*** Data under study ***

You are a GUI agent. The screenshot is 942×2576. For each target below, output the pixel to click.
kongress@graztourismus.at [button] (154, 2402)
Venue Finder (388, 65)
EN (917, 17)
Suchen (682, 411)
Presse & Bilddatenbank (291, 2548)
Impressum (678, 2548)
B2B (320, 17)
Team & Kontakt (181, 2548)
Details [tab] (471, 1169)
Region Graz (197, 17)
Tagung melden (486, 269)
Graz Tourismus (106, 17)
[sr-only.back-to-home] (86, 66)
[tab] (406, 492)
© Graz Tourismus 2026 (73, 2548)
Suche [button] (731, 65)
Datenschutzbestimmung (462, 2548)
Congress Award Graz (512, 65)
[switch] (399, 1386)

***
*** Data under study ***

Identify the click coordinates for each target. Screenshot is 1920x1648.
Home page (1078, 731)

***

Find out how many lines of the listing above include the word "each", and give that number alone.

2